— Begin —

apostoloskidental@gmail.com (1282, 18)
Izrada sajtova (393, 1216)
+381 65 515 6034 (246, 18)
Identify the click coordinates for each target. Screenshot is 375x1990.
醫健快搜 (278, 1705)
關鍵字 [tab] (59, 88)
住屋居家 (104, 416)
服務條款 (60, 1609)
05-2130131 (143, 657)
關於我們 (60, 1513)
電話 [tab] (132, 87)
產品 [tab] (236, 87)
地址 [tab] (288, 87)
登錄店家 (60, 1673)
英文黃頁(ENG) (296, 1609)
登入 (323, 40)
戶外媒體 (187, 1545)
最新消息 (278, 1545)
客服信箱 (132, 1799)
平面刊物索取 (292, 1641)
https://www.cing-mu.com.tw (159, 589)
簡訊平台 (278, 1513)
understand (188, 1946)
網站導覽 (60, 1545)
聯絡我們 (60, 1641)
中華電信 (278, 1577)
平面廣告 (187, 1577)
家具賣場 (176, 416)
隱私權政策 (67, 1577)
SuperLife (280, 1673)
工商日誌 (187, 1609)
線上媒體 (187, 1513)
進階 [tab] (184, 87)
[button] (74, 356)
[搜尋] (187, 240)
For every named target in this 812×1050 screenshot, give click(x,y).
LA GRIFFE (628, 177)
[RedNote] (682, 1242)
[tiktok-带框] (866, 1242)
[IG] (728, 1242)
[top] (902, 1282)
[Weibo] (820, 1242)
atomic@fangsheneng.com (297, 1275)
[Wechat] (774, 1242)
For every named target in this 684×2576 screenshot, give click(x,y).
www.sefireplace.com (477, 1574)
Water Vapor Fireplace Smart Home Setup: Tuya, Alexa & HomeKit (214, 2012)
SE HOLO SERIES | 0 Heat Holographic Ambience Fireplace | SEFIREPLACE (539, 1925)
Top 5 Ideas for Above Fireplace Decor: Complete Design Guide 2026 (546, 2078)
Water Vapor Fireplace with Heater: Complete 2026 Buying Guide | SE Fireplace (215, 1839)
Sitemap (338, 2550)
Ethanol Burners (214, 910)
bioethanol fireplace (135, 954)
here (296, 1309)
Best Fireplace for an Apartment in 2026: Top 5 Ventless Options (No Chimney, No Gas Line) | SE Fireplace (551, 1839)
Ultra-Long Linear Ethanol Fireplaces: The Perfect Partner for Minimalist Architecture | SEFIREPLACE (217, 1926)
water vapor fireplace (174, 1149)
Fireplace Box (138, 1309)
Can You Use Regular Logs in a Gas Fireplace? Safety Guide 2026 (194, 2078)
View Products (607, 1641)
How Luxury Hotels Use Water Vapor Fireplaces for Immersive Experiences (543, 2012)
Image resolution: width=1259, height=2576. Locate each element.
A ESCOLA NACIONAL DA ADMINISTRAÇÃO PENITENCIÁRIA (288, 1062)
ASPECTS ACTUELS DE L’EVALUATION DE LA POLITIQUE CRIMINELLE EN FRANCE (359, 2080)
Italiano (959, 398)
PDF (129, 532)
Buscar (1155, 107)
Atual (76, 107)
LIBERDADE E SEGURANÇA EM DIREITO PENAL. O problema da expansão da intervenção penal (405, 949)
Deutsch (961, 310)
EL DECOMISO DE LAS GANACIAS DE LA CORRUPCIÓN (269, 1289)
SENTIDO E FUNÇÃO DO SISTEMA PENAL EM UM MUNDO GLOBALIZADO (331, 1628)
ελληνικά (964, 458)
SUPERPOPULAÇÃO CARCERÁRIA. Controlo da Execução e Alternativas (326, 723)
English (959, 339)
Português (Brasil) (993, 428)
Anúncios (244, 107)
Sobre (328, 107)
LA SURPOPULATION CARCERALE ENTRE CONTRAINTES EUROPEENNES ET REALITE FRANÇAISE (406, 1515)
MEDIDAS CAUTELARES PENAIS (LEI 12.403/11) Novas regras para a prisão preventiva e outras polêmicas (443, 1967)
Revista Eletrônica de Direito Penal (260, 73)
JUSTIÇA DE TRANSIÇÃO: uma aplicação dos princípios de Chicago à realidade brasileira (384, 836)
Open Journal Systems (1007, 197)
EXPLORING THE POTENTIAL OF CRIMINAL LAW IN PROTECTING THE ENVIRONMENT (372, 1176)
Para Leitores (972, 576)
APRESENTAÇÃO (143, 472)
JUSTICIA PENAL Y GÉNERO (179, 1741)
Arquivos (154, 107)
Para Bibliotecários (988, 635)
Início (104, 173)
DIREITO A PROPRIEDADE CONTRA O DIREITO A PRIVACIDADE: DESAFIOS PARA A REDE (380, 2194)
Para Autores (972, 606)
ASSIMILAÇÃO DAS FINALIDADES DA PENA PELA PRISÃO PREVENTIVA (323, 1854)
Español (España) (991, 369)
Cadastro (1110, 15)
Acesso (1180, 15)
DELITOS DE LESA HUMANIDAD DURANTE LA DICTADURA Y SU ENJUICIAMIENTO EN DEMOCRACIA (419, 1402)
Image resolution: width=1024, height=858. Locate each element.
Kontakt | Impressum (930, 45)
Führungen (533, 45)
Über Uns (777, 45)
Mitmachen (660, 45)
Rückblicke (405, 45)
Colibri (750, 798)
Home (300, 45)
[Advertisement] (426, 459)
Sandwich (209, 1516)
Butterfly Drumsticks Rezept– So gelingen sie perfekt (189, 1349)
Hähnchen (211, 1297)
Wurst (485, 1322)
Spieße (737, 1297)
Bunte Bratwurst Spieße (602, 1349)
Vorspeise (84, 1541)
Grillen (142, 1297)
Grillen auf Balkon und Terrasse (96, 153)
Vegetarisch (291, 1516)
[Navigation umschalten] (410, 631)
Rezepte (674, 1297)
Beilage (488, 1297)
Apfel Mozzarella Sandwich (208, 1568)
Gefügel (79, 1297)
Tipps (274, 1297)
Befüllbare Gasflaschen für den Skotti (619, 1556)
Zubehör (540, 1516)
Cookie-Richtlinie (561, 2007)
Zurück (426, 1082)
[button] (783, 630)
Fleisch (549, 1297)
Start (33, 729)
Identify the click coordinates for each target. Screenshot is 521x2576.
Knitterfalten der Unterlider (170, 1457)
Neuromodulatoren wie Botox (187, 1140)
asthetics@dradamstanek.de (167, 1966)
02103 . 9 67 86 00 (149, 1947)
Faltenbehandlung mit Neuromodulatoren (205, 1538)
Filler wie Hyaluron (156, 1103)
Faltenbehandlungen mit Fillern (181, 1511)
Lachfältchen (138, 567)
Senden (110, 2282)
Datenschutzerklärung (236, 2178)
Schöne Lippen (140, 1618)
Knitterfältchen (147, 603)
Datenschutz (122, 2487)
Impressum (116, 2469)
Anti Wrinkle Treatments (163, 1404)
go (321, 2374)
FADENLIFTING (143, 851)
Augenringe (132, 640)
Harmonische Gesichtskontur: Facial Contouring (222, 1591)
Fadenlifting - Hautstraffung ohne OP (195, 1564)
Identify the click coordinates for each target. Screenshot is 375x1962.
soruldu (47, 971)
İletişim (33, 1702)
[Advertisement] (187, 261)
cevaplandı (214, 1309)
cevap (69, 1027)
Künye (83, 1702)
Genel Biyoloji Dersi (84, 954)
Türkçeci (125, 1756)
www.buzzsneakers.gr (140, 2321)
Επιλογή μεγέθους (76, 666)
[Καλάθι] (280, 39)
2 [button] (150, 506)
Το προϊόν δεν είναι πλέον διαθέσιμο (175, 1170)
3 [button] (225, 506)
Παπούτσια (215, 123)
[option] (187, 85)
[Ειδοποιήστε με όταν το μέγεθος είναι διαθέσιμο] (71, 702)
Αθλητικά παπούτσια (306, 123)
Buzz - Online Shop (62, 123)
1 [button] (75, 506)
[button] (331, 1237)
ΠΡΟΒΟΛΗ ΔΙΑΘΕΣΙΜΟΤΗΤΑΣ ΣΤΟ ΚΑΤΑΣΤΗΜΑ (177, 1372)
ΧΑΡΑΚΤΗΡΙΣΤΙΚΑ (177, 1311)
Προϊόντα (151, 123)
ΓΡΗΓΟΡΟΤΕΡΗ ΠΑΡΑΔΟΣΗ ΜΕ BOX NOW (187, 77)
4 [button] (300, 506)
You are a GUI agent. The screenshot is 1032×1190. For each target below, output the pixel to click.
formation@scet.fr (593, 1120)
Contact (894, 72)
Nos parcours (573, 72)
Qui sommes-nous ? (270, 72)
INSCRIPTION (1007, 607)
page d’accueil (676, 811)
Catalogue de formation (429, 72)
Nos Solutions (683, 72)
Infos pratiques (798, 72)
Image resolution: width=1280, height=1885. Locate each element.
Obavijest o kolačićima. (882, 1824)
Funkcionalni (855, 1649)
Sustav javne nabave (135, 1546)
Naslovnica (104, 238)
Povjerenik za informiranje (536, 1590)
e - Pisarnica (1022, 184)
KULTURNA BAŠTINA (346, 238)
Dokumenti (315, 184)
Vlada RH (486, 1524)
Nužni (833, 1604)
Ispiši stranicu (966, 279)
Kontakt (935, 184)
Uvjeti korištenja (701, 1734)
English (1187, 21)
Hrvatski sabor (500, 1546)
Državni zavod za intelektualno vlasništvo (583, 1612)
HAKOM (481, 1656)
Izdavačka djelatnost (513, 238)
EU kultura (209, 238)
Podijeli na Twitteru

— End —

Directions: Print the records unchanged, starting at the line that contains "SENTIDO E FUNÇÃO" and ending after the line that contains "Vegetarisch (291, 1516)".

Exercise answer:
SENTIDO E FUNÇÃO DO SISTEMA PENAL EM UM MUNDO GLOBALIZADO (331, 1628)
ελληνικά (964, 458)
SUPERPOPULAÇÃO CARCERÁRIA. Controlo da Execução e Alternativas (326, 723)
English (959, 339)
Português (Brasil) (993, 428)
Anúncios (244, 107)
Sobre (328, 107)
LA SURPOPULATION CARCERALE ENTRE CONTRAINTES EUROPEENNES ET REALITE FRANÇAISE (406, 1515)
MEDIDAS CAUTELARES PENAIS (LEI 12.403/11) Novas regras para a prisão preventiva e outras polêmicas (443, 1967)
Revista Eletrônica de Direito Penal (260, 73)
JUSTIÇA DE TRANSIÇÃO: uma aplicação dos princípios de Chicago à realidade brasileira (384, 836)
Open Journal Systems (1007, 197)
EXPLORING THE POTENTIAL OF CRIMINAL LAW IN PROTECTING THE ENVIRONMENT (372, 1176)
Para Leitores (972, 576)
APRESENTAÇÃO (143, 472)
JUSTICIA PENAL Y GÉNERO (179, 1741)
Arquivos (154, 107)
Para Bibliotecários (988, 635)
Início (104, 173)
DIREITO A PROPRIEDADE CONTRA O DIREITO A PRIVACIDADE: DESAFIOS PARA A REDE (380, 2194)
Para Autores (972, 606)
ASSIMILAÇÃO DAS FINALIDADES DA PENA PELA PRISÃO PREVENTIVA (323, 1854)
Español (España) (991, 369)
Cadastro (1110, 15)
Acesso (1180, 15)
DELITOS DE LESA HUMANIDAD DURANTE LA DICTADURA Y SU ENJUICIAMIENTO EN DEMOCRACIA (419, 1402)
Image resolution: width=1024, height=858. Locate each element.
Kontakt | Impressum (930, 45)
Führungen (533, 45)
Über Uns (777, 45)
Mitmachen (660, 45)
Rückblicke (405, 45)
Colibri (750, 798)
Home (300, 45)
[Advertisement] (426, 459)
Sandwich (209, 1516)
Butterfly Drumsticks Rezept– So gelingen sie perfekt (189, 1349)
Hähnchen (211, 1297)
Wurst (485, 1322)
Spieße (737, 1297)
Bunte Bratwurst Spieße (602, 1349)
Vorspeise (84, 1541)
Grillen (142, 1297)
Grillen auf Balkon und Terrasse (96, 153)
Vegetarisch (291, 1516)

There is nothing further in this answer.